(Source data)
:::::
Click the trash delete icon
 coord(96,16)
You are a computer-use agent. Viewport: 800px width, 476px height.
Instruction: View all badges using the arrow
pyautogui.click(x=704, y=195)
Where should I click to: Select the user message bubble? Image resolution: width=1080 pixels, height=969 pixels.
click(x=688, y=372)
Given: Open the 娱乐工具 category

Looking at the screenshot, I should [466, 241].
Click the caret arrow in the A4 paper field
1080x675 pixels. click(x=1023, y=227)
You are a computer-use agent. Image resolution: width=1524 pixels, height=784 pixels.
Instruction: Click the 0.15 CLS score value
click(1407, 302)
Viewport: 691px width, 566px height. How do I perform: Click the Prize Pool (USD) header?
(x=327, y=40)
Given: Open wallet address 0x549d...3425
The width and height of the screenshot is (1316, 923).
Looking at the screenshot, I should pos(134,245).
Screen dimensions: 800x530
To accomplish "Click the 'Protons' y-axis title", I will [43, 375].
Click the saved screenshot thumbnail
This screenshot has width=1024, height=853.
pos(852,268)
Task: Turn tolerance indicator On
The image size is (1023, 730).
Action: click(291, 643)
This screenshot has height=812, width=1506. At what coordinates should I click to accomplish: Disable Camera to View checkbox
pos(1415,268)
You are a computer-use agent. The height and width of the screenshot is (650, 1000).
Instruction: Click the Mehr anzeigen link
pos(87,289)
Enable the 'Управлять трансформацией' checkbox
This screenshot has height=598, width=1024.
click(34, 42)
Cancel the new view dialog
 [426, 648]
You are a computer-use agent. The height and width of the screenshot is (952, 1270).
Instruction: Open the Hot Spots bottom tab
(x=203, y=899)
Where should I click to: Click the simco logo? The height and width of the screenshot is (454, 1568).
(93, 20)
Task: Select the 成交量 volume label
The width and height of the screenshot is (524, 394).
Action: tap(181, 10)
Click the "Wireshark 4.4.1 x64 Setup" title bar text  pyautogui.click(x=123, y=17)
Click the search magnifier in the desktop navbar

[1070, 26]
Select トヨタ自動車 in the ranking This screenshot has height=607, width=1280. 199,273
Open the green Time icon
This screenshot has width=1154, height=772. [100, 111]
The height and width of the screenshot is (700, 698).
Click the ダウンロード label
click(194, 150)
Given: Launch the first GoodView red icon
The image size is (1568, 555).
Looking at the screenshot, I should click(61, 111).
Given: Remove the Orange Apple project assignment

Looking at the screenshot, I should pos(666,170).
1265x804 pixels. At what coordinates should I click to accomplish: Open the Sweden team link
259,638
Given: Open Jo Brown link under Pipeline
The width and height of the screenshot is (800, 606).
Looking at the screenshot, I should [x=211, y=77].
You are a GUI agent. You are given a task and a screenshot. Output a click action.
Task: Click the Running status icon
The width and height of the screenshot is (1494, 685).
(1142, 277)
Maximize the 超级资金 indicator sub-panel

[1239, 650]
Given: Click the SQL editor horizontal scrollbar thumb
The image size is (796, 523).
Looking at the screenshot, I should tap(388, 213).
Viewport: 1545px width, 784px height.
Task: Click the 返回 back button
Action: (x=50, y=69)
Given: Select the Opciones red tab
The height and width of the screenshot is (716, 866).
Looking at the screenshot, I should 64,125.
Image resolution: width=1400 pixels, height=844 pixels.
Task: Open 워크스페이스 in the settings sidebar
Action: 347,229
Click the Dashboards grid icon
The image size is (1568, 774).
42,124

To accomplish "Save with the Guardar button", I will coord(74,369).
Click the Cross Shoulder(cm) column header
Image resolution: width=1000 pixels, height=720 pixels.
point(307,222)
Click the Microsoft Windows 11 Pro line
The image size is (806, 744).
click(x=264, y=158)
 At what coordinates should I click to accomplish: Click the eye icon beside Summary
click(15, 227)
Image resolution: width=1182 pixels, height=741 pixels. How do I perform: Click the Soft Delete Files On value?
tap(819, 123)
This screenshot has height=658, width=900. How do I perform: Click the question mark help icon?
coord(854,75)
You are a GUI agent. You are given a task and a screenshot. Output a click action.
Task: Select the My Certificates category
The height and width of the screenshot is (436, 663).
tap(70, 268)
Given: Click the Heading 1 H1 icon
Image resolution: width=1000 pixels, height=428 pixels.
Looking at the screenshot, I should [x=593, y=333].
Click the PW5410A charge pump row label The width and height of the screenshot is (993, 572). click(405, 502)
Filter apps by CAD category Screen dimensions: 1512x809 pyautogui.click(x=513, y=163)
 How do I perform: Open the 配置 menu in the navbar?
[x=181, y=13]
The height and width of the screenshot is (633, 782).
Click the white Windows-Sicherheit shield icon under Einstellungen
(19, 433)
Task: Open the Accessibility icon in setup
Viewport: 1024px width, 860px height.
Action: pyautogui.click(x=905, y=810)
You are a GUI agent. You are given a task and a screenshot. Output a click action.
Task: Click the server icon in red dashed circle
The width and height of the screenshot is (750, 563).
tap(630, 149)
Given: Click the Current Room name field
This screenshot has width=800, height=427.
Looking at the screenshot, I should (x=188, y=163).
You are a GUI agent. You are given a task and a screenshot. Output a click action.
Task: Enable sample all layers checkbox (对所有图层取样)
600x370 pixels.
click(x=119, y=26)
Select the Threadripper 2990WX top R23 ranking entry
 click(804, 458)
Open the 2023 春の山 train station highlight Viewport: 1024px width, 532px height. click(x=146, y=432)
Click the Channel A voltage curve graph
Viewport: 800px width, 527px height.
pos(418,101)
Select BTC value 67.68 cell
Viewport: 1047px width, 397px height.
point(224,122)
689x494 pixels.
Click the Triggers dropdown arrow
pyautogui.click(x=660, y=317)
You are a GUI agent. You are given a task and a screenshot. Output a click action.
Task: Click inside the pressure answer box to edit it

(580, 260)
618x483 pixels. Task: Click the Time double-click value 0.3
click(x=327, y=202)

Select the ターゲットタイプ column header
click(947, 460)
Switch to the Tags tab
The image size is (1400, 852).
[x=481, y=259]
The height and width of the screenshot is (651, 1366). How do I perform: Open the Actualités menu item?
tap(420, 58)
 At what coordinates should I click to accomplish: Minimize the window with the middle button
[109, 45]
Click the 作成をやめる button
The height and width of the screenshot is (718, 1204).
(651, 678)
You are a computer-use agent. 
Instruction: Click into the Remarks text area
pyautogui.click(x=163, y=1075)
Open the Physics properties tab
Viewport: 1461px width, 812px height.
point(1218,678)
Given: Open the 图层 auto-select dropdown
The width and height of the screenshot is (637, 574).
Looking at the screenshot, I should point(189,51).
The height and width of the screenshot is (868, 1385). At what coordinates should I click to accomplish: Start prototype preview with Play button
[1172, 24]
:::::
DIRECTION - Print the rows above again without any change, only the part that opens with the line containing "This screenshot has height=658, width=900." and closes with the line containing "tap(630, 149)", both of those lines included.

RESULT -
This screenshot has height=658, width=900. How do I perform: Click the question mark help icon?
coord(854,75)
You are a GUI agent. You are given a task and a screenshot. Output a click action.
Task: Select the My Certificates category
The height and width of the screenshot is (436, 663).
tap(70, 268)
Given: Click the Heading 1 H1 icon
Image resolution: width=1000 pixels, height=428 pixels.
Looking at the screenshot, I should [x=593, y=333].
Click the PW5410A charge pump row label The width and height of the screenshot is (993, 572). click(405, 502)
Filter apps by CAD category Screen dimensions: 1512x809 pyautogui.click(x=513, y=163)
 How do I perform: Open the 配置 menu in the navbar?
[x=181, y=13]
The height and width of the screenshot is (633, 782).
Click the white Windows-Sicherheit shield icon under Einstellungen
(19, 433)
Task: Open the Accessibility icon in setup
Viewport: 1024px width, 860px height.
Action: pyautogui.click(x=905, y=810)
You are a GUI agent. You are given a task and a screenshot. Output a click action.
Task: Click the server icon in red dashed circle
The width and height of the screenshot is (750, 563).
tap(630, 149)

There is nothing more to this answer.